Steam catapult does not require storage of electrical energy. The energy is stored in the enthalpy of vaporization of water and the pressure of the steam. There is no such demand-supply matching constraints on steam storage. So you can accumulate and store steam without constraints.

Nuclear is not easy to vary in generation capability. This is well known from electrical power engineering. This doesn't matter for steam, as you can indefinitely store steam. This does matter for EMALS.
 

taxiya

Brigadier
Registered Member
Arguments I read on Twitter are that EMALS + Non-nuclear is bad because EMALS is very power-hungry which leads to swift fuel consumption.
That is a idea out of the back end of people who has no idea in what they are talking about. :D

On the contrary EMALS consumes much less energy than steam catapult.

No offence intended to you, but I'd appreciate every new member doing some study through reading this forum, especially the dedicated EM launcher thread. Going through the same rubbish over and over again in this forum is not fun.
 

taxiya

Brigadier
Registered Member
It is getting more confusing. I don't even know what you are trying to say now.
EMALS requires high instantaneous power but not continuous high power.
EMALS release the high power during launch, it draws lower power over a longer time from the grid. So there is difference of powers.

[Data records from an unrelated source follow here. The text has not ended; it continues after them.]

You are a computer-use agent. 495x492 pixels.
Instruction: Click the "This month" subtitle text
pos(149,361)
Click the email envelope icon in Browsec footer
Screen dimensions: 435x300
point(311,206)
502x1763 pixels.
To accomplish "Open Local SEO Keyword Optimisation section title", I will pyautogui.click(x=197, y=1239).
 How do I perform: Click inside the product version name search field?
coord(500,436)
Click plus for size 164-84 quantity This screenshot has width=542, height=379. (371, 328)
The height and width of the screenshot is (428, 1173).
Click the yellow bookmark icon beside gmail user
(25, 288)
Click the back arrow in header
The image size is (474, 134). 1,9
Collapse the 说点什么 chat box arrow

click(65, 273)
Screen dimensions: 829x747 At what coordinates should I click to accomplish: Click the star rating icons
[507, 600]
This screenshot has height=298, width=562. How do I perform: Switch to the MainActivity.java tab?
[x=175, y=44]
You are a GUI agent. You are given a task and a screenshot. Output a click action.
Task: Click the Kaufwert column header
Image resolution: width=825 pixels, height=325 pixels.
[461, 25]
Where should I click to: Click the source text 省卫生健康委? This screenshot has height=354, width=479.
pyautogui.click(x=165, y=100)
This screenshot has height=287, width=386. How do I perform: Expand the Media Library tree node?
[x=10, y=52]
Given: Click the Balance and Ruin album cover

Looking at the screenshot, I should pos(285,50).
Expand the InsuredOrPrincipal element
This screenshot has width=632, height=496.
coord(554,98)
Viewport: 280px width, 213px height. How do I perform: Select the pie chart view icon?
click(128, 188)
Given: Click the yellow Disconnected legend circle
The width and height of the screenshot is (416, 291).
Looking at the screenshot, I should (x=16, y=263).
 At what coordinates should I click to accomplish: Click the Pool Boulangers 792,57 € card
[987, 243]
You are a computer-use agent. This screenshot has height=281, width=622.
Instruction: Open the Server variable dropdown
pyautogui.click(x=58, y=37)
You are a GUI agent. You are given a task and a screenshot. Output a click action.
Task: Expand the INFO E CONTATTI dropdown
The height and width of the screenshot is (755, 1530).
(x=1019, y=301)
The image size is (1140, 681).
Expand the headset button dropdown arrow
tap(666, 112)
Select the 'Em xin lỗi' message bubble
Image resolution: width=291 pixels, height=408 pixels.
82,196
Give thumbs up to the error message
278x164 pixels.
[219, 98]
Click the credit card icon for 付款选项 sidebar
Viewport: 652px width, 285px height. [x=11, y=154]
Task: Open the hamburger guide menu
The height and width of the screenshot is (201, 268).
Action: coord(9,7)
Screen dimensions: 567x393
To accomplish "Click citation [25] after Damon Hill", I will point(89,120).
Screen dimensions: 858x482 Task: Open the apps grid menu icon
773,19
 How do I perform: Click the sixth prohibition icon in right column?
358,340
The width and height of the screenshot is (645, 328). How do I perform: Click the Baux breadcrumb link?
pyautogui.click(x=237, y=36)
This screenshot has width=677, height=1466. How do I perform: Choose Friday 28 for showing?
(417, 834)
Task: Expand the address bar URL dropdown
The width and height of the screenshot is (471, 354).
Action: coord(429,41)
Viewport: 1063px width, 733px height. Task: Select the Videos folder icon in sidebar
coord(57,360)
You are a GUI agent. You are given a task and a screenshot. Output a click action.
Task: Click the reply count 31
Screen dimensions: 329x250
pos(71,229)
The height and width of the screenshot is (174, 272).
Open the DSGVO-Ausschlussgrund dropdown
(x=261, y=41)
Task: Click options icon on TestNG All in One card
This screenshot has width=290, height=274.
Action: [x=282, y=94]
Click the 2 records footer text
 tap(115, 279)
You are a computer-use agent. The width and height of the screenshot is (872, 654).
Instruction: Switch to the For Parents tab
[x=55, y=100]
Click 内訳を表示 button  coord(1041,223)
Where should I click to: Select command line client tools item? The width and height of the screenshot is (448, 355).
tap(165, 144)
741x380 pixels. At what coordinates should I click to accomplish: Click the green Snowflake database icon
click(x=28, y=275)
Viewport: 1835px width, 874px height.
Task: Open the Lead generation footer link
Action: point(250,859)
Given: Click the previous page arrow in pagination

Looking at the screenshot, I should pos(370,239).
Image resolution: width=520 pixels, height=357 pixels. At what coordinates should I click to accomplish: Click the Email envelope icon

Steam reservoir releases high power during launch, it draws steam over a longer time from the boilers. There is difference too.

Electrical energy is just like heat energy in steam. Steam reservoir acts exactly like flywheels in EMALS. The amount of heat energy released during launch is the high instantaneous power, the drawing of heat energy from the boilers over a longer time is the continuous power.

In general electricity is not storable and needs to match demand to generation. This is very well known in civil electrical power engineering. You either need storage sufficient for matching the difference between base load demand and peak demand, or you need variable generation.
Certainly storable, I think you wanted to say that electrical energy is worse to store than heat energy by steam. Electrical energy is stored in the flywheel, like heat energy in the steam in the reservoir. Steam looses energy faster than flywheel.

matching the load is the work of the flywheels which are energy storage. The steam system has the steam reservoir which is another type of energy storage.

As said above, in steam catapult the reservoir is doing the same job as matching different load.

Steam catapult does not require storage of electrical energy.
of course not, because there is no electrical energy to begin with.
The energy is stored in the enthalpy of vaporization of water and the pressure of the steam.
So there is still energy to store. What is the difference then? You store different type of energy by different means.
There is no such demand-supply matching constraints on steam storage. So you can accumulate and store steam without constraints.
There is in steam storage as explained above. Flywheel charging between launches is like you accumulate and store steam between launches. Both will draw portion of energy from the source.
Nuclear is not easy to vary in generation capability. This is well known from electrical power engineering. This doesn't matter for steam, as you can indefinitely store steam. This does matter for EMALS.
Neither is it any easier for any other type of power generation engines. This is actually proven by all types of power generation plant, include the GT powered Type 45. An example is “蓄能电站" to regulate the power peaks in a national power grid. It has been used since before nuclear power stations.

You can not indefinitely store steam. It will cool over time loosing energy. On the contrary, flywheel loose energy in a slower rate, therefor able to store energy for a longer time.

Steam is a physical media, it stores energy in the form of excited molecules. Flywheel is a physical media, it stores energy in the form of rotating momentum. Electricity is the movement of electrons. It is not energy but the phenomenon of energy transmission. I have a feeling that you equated Steam to Energy and Electricity to Energy, therefor the confusions.